[Passage given start]

The moral is that we should all become rational economic actors who seek the lowest price that is always provided by free, unfettered markets.

Right now Canada is like an elitist Boutique with only a few trendy flavors of jellybeans. The snooty sales staff tell you what kinds of jellybeans are good for you and won't let you try any others. The jellybeans are horrendously overpriced because of the low turnover and the social program overhead of the fancy displays, fat-cat union salaries, subsidized artisan jellybean makers, and excessive bureaucracy.

But right across the street is the giant Bean-Mart which sells virtually indistinguishable jellybeans for a fraction of the cost. They have a huge selection of every imaginable color that you can freely choose from with friendly assistance. They keep their prices low with high volume sales, globalized manufacturing, efficient distribution and cheerful but not overpaid staff.

Where would you want to buy your jellybeans? Of course.

But the corrupt government cronies of Beantique have built an artificial barrier in the middle of the road and will only let you shop at Bean-Mart once a month after filling out a lot of forms. Even worse, their bureaucrats have created convoluted and absurd regulations about the required size, shape and sheen of legal jellybeans on their side of the road so Bean-Mart can't sell its perfectly good product there.

That's what the summit was about. But don't expect to read that in Canada's commie-freak-loving media.

Tuesday, August 21, 2007

After dinner entertainment at Montebello


Felipe, George and I finished off our "working dinner" with $250 cigars (Cuban of course, George never misses a chance to "legally" sample the good ones) and $500 glasses of congac that Nicolas kindly had sent over. But the night was young and we wanted a little fun after the wives left us to get down to business. Fortunately, the Secret Service and RCMP had set up video monitors in the hotel so we could watch the protests if we want.

[Passage given end]

_Work to be completed_
Extract the part of the jellybean passage between "Right now Canada" and "and excessive bureaucracy.", inclusive, keeping every word unchanged. The rows that come next have nothing to do with the jellybean passage.

[Records supplied start]

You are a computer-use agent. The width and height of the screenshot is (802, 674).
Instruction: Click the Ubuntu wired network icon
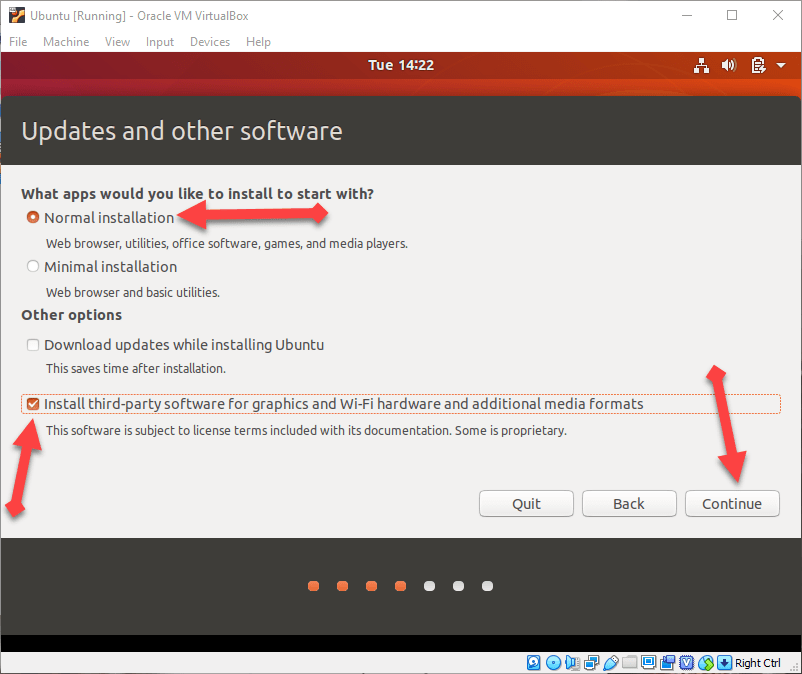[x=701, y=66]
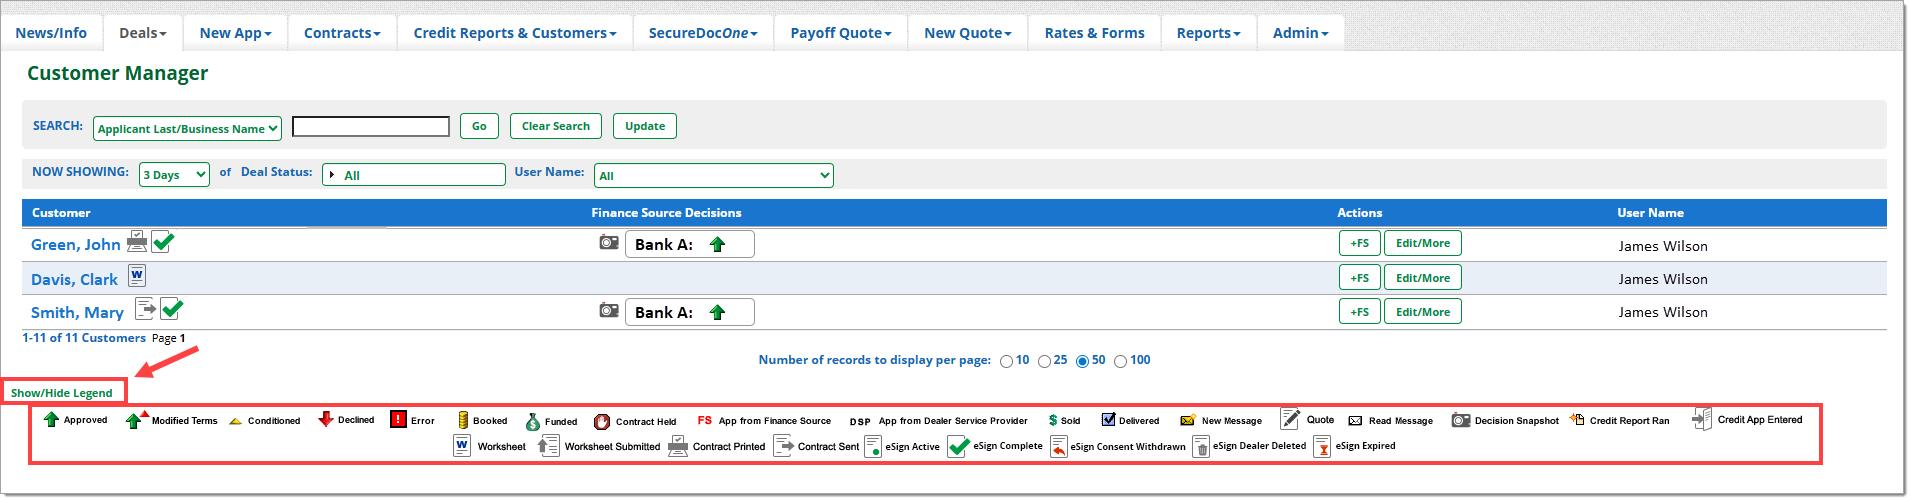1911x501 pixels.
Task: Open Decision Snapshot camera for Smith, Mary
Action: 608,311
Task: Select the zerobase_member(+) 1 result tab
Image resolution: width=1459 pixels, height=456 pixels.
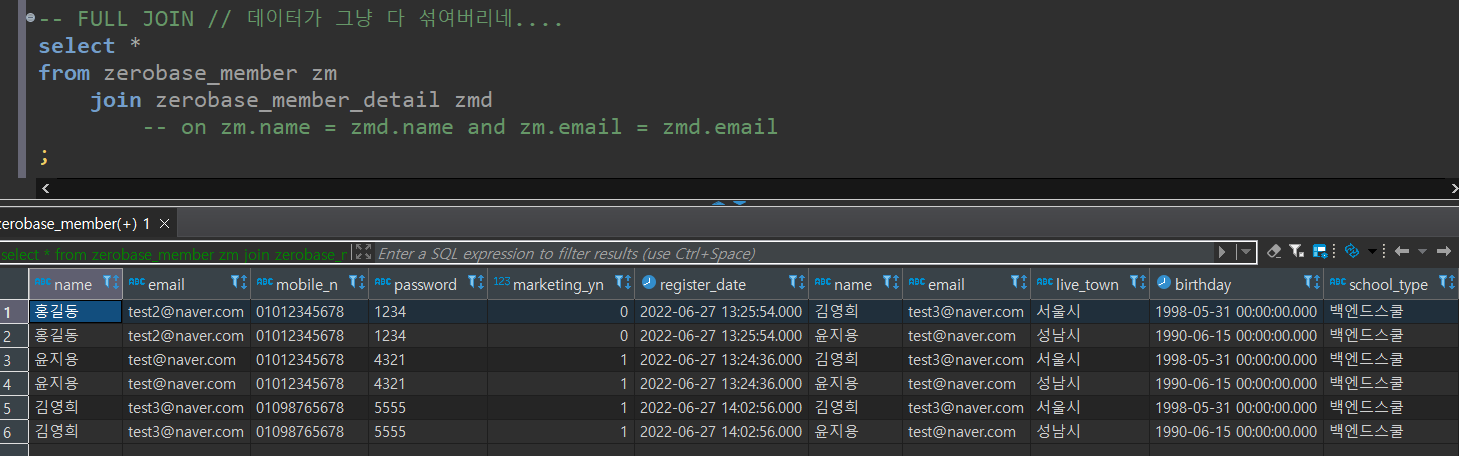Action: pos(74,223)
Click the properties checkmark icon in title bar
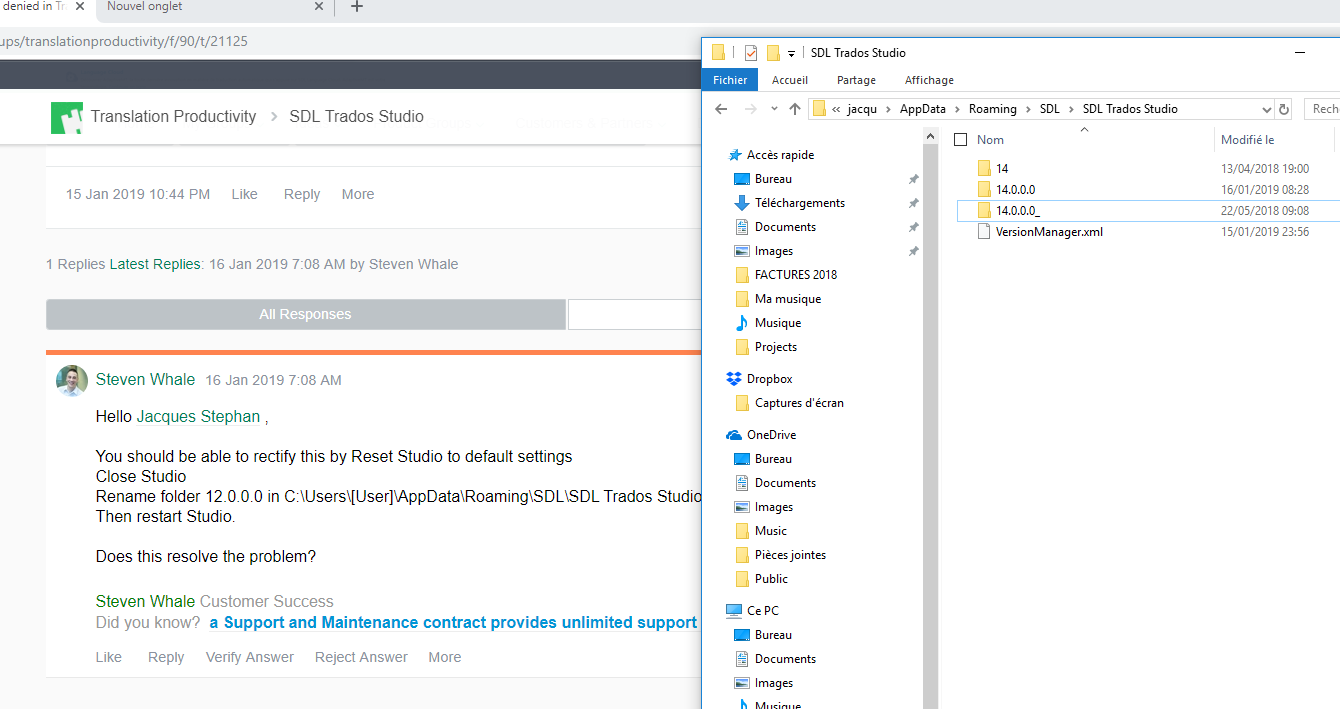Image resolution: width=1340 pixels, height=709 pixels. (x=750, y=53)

[Records supplied end]

_Problem solution_
Right now Canada is like an elitist Boutique with only a few trendy flavors of jellybeans. The snooty sales staff tell you what kinds of jellybeans are good for you and won't let you try any others. The jellybeans are horrendously overpriced because of the low turnover and the social program overhead of the fancy displays, fat-cat union salaries, subsidized artisan jellybean makers, and excessive bureaucracy.